I've had similar experiences as the ones that you described, when bringing up epistemological nihilism/skepticism in an argument. The common response being to attack skeptic arguments by applying them to themselves - "If you can not know anything, then you can not know that you know nothing. Therefore your claim refutes itself. Reductio ad absurdum".
The reductio ad absurdum attack however reveals the circular reasoning of its speaker, which you already pointed out as well. The beliefs that a "non-epistemological-skeptic" has are based on assumption whose trueness is in turn in some way or another derived from those very beliefs - e.g. The Bible is true, because it is God's word, and God exists, because the Bible says so. This is what I would refer to as (positive) circular reasoning, because the arguments posit each other. The ad absurdum fallacy against skepticism seems to be part of a type of (negative) circular reasoning, because the arguments negate each other. This is the same problem with a lot of paradoxes and it seems to be caused by self-reference. Self-reference thus seems to be an area where our logic breaks, which gives some credence to the idea, that our theory of logic is not yet complete or fundamentally flawed. Thus even the one area of human wisdom pointed to as a counter argument for hard skepticism seems to fail.
The Münchhausen trilemma or Agrippa's trilemma addresses this issue by positing that every proof falls into this or two other categories:
- Circular reasoning - as explained above
- Infinite regress - continuously and infinitely expanding dependence of arguments
- Dogmatic assumption - reduction to an unjustifiable base assumption
... and thus, that true (objective/un-assumptive) knowledge is unattainable.
Even if we assume that knowledge might be attainable, there may be limits to what we can know. This is called Cognitive closure and it posits that biological or physical limitations exist regarding what thoughts we can conceive and what we are capable of knowing. We are for example incapable of visually imagining four or higher dimensional space - Although the case could be made, that we do not even perceive three dimensional in the first place, but that our perception is entirely two dimensional.

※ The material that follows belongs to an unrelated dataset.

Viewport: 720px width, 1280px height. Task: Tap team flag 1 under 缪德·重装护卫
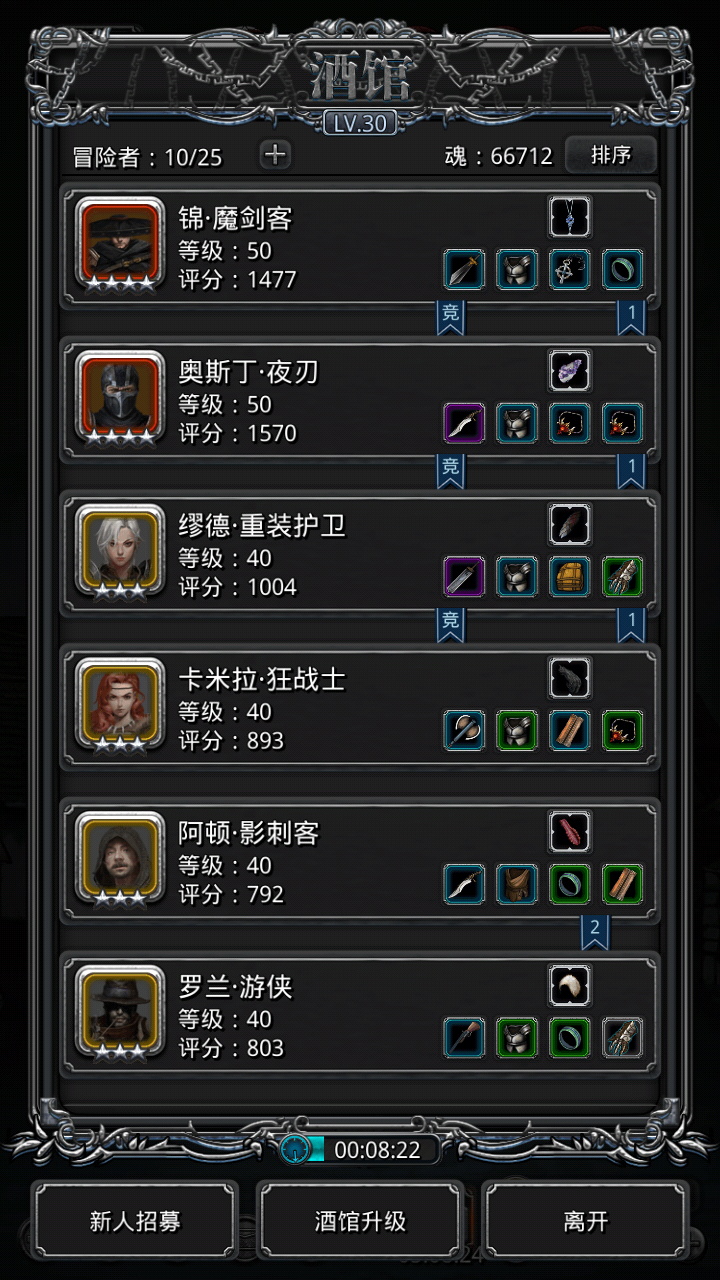[631, 624]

You already mentioned a similar limitation: Linguistic relativity. Our language does to some extent influence how we perceive the world and what thoughts we can formulate. Studies have however shown that this extent is not near as strong as Whorf originally claimed - A language missing temporal conjugation does not mean that a speaker of that language has no concept of time. There are however strong indicators that language shapes how we perceive/think about color, spatial relations, social relations... like a cognitive framework for processing our perceptual input. This does not however mean that language is an actual limitation, since language gives us the ability to conceptualize abstract thought in the first place. It is more akin to an enabler with some languages being better tools for certain cognitive processes than others. I would even argue, that all languages are perfect to process the environments of their corresponding speakers, shaping their perceptions and in turn being shaped by their cultural interactions based on their perceptions.
In summary: No knowledge can be inferred without an assumption. Skepticism does not refute itself, but the assumption that it would seems to point to a flaw in our theory of logic. There seem to exist biological and physical limits on what humans can think and our perception of our world is shaped to some extent by our language.
I hope this answers some of your questions and provides you with a good basis for further research - even though nothing can truly be known ;) - and I would love to hear your further thoughts and ideas on the matter!